MIV-XJTU / ARTrack

Apache License 2.0
228 stars 33 forks source link

I have a question. #48

Closed NJiHyeon closed 6 months ago

NJiHyeon commented 6 months ago

What is the meaning of search number in the data? I wonder why the size of search_images is [search_number(=35), batch, 3,256,256]. Is it to put it in like a batch?

AlexDotHam commented 6 months ago

The search number represents a number of frames we clip from the video. To sample a clip of the video, we continuously employ N=search number frames from the video to simulate inference in the video clips rather than image pairs.

NJiHyeon commented 6 months ago

If so, the size of pre_seq is [search number, prenum*4], Is it correct that the value of the tensor is as below? [[frame35_xmin, frame35_ymin, frame35_xmax, frame35_ymax, frame34_xmin, frame34_ymin, frame34_xmax, frame34_ymax ... ] [frame36_xmin, frame36_ymin, frame36_xmax, frame36_ymax, frame35_xmin, frame35_ymin, frame35_xmax, frame35_ymax ... ], ... [frame70_xmin, frame70_ymin, frame70_xmax, frame70_ymax, frame69_xmin, frame69_ymin, frame69_xmax, frame69_ymax ... ]] In both the first and second dimensions, do the values in the tensor consist of values for successive frames?

AlexDotHam commented 6 months ago

pre_seq's size consists of the N-gram we try.
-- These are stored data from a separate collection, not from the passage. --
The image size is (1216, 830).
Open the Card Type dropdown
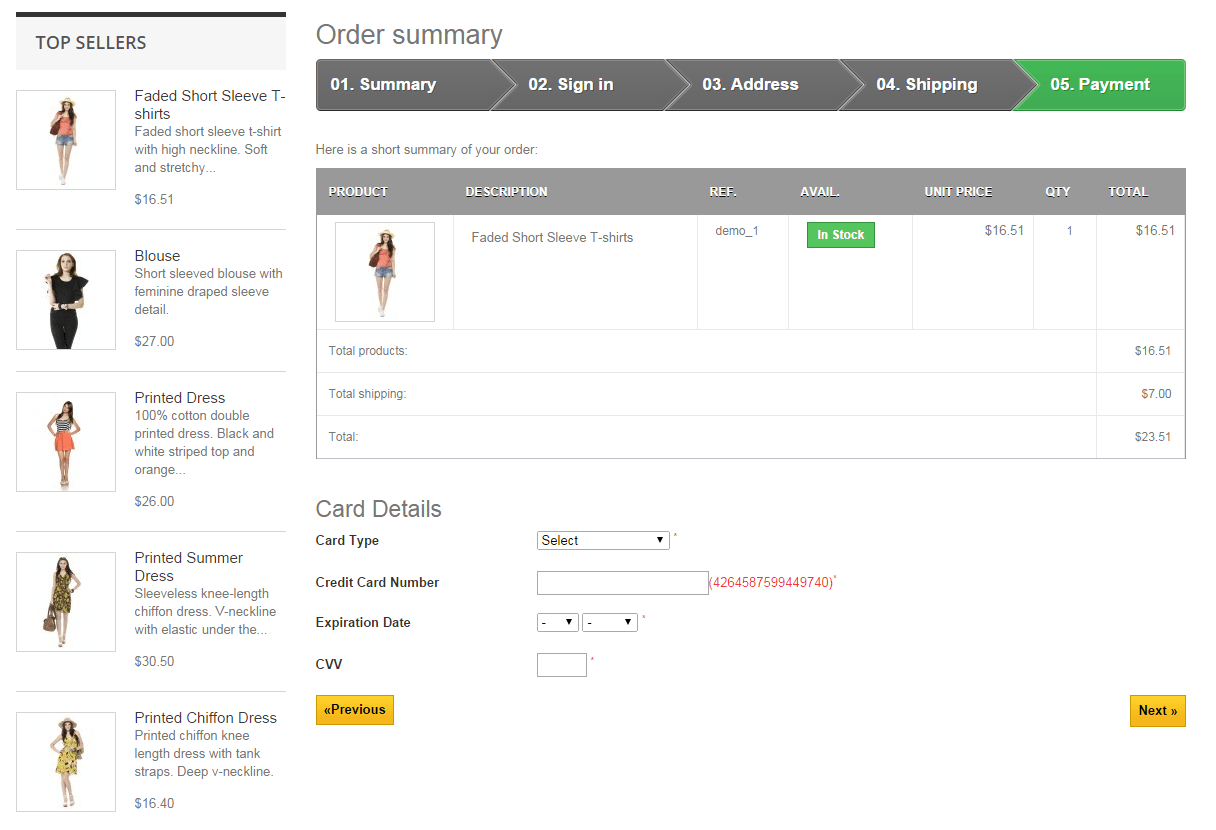pos(602,539)
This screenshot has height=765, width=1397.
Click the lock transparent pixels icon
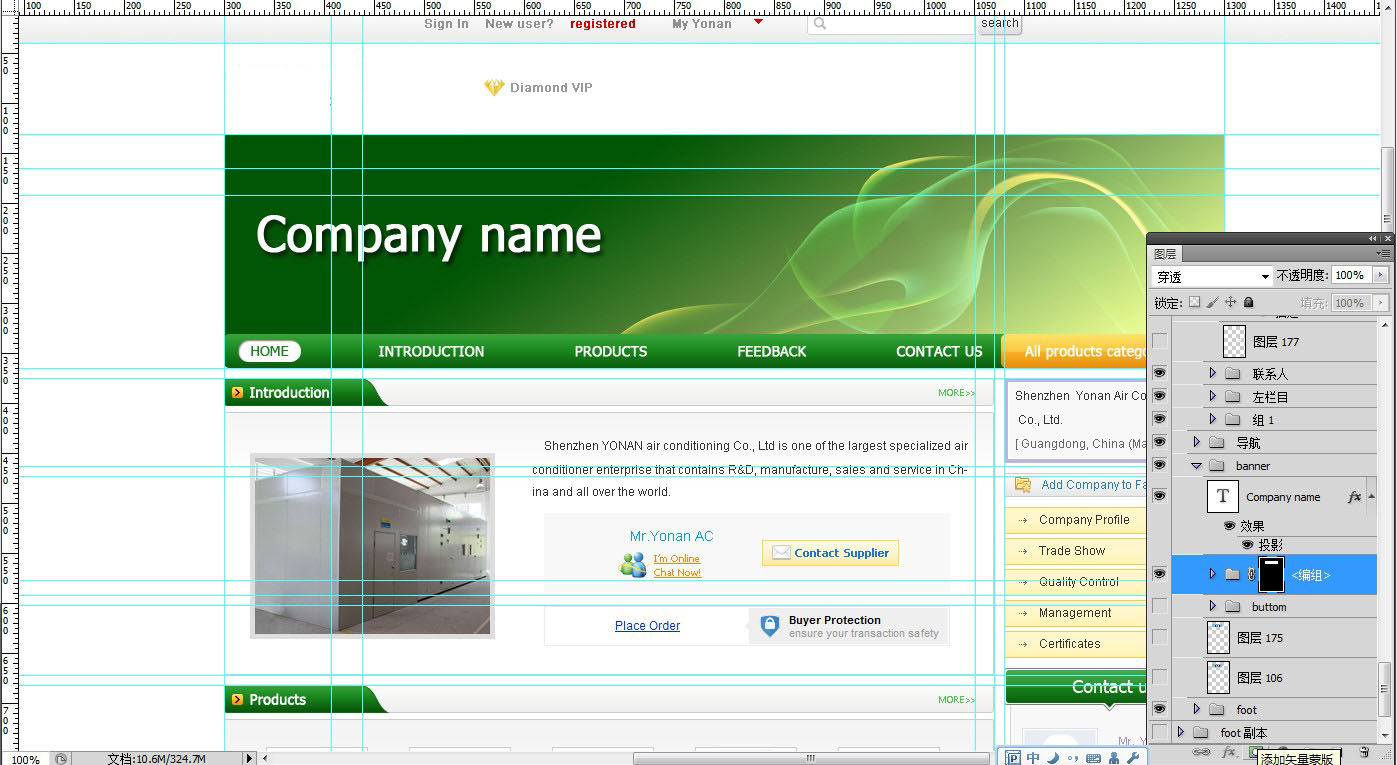coord(1194,302)
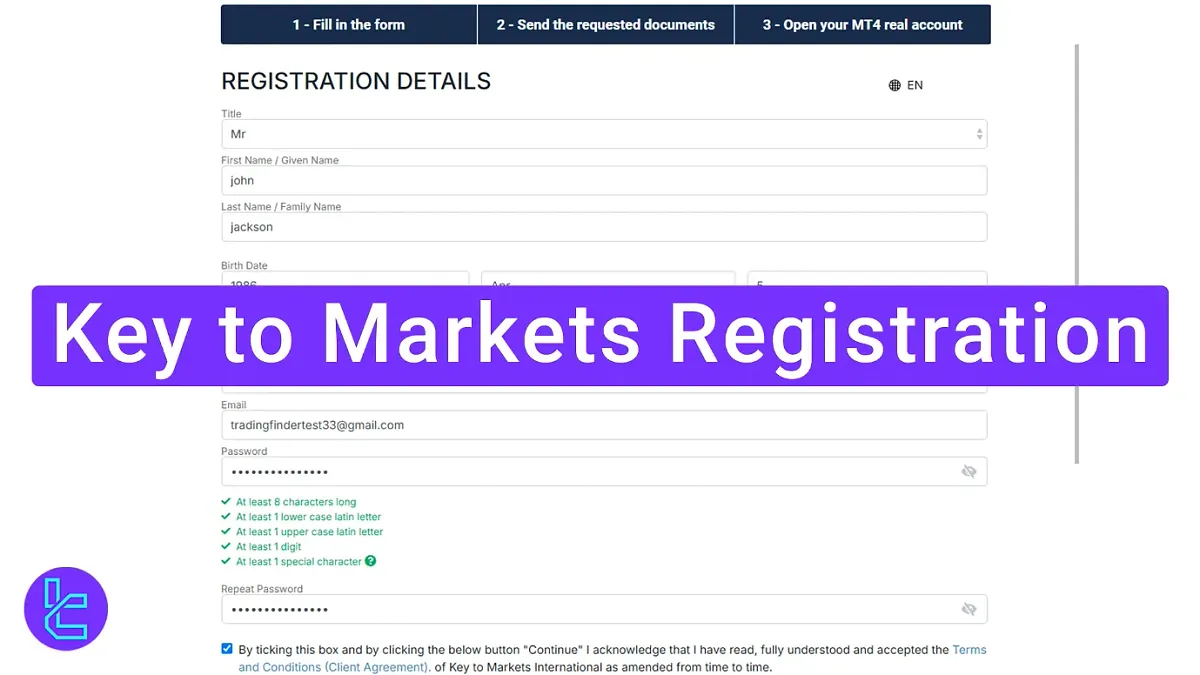
Task: Open the Title dropdown showing Mr
Action: click(603, 133)
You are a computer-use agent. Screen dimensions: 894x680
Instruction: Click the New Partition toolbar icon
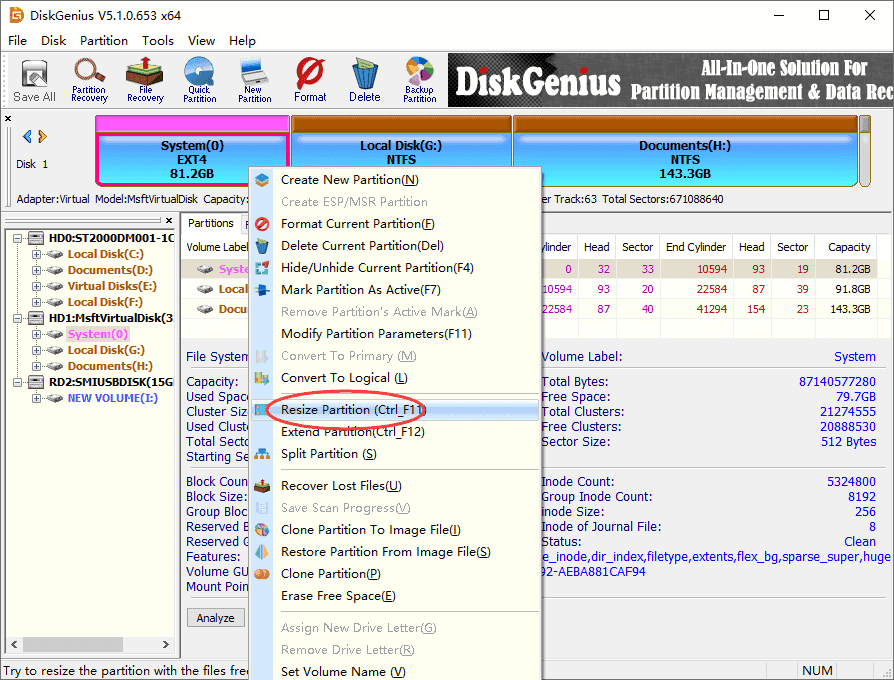(x=254, y=81)
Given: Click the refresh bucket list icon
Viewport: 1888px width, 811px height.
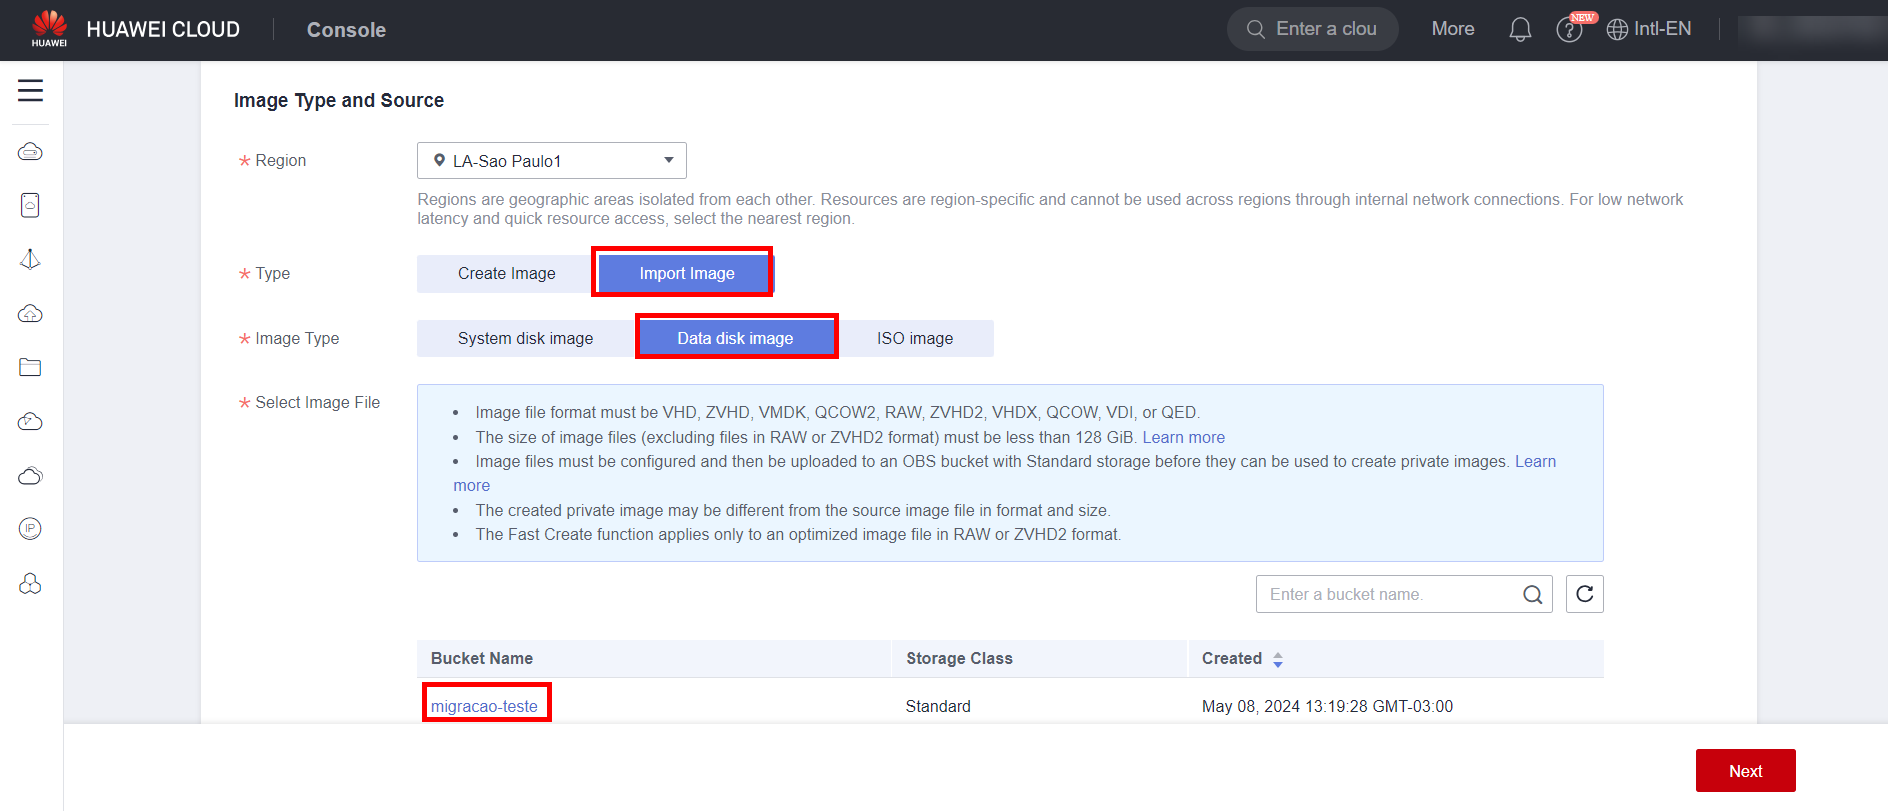Looking at the screenshot, I should [x=1584, y=594].
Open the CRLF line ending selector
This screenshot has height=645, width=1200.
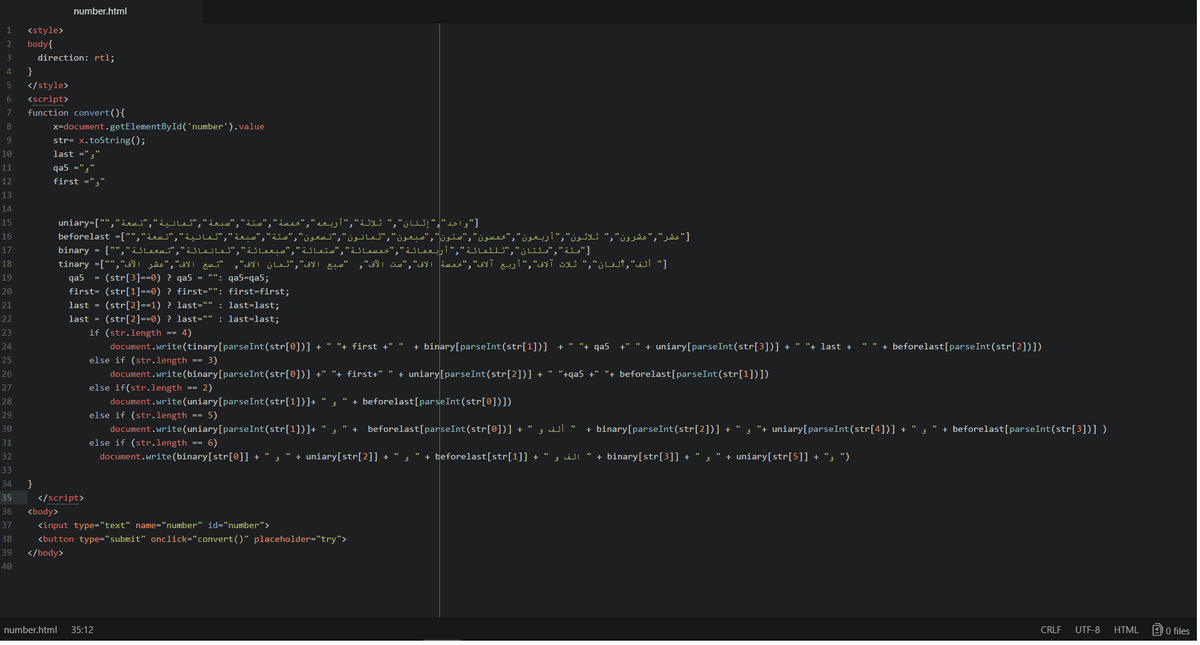click(x=1050, y=630)
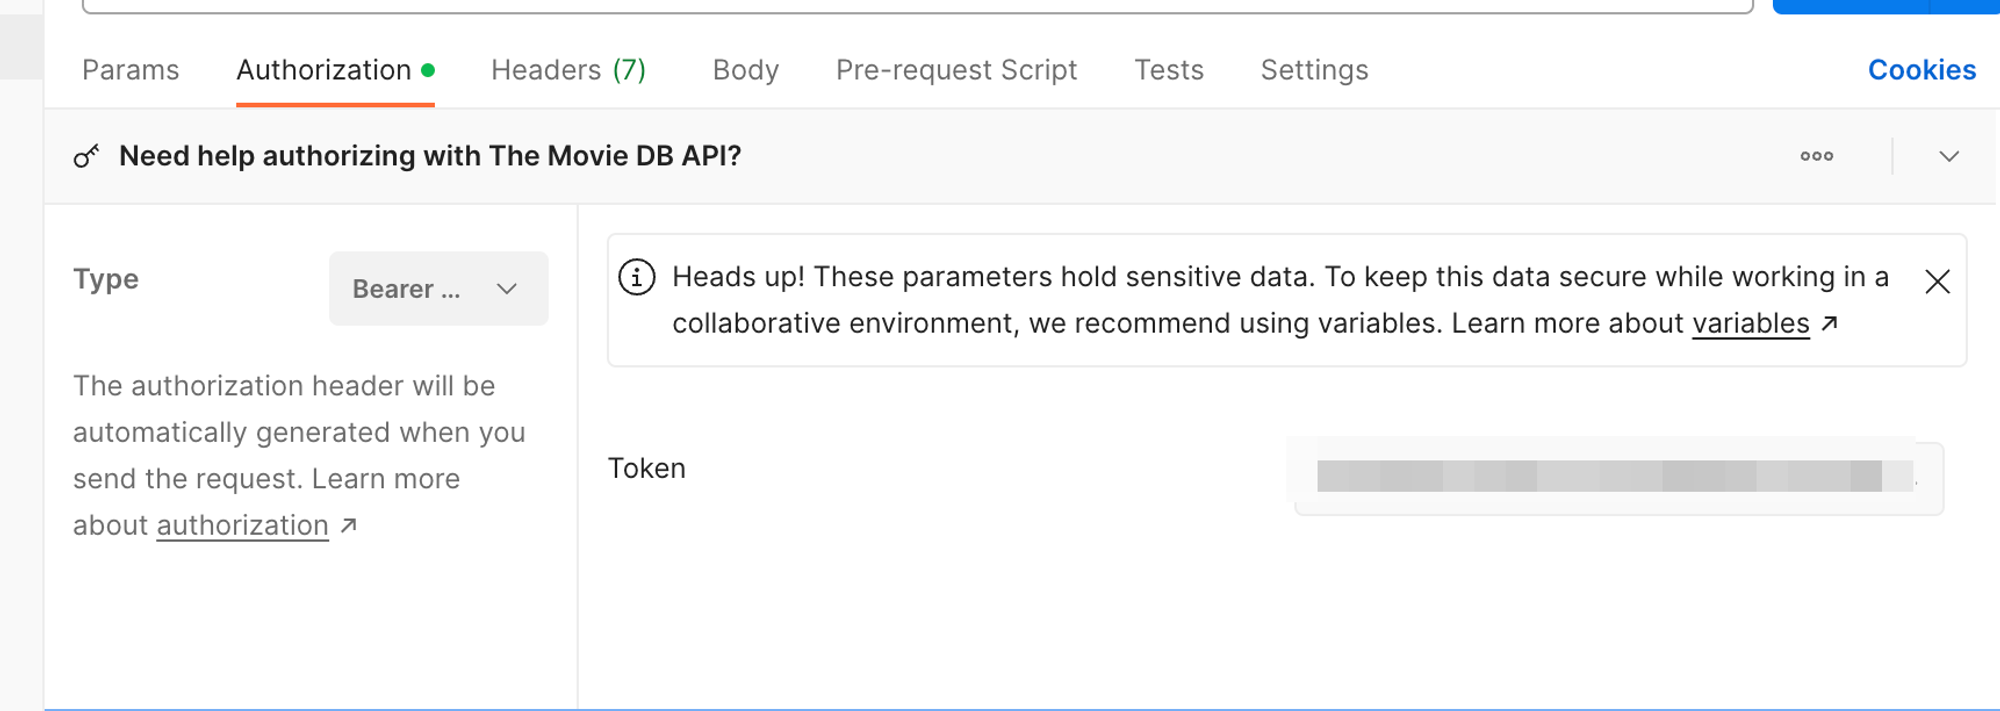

For example, if n-gram = 7-gram as we set, the pre_seq size is [search_number, bs, 7*4], the batch is about how many video clips we training, the search_number represents the frames in a video clip.

Moreover, as you said, the tensor in all dimensions are consist of values in successive frames.

AlexDotHam commented 6 months ago

Noticed that the pre_seq will only include the coordinates in the local coordinate system but need a coordinate system transformation across frames, because when u predict the coordinate in the next frame, the search region is cropped relying on the prediction before, and the new coordinate system is built relying on that.

NJiHyeon commented 6 months ago

I think it make the value of pre_seq in the 'explore', so can't I make the value of search_pre_seq like search_anno in the sampler part and use it?

AlexDotHam commented 6 months ago

We did not use truth trajectory sequences because we wanted to simulate the Bias generated by the tracker during inference. If you use truth, I think it can still be trained, but after our attempts, the accuracy will not improve to the current level.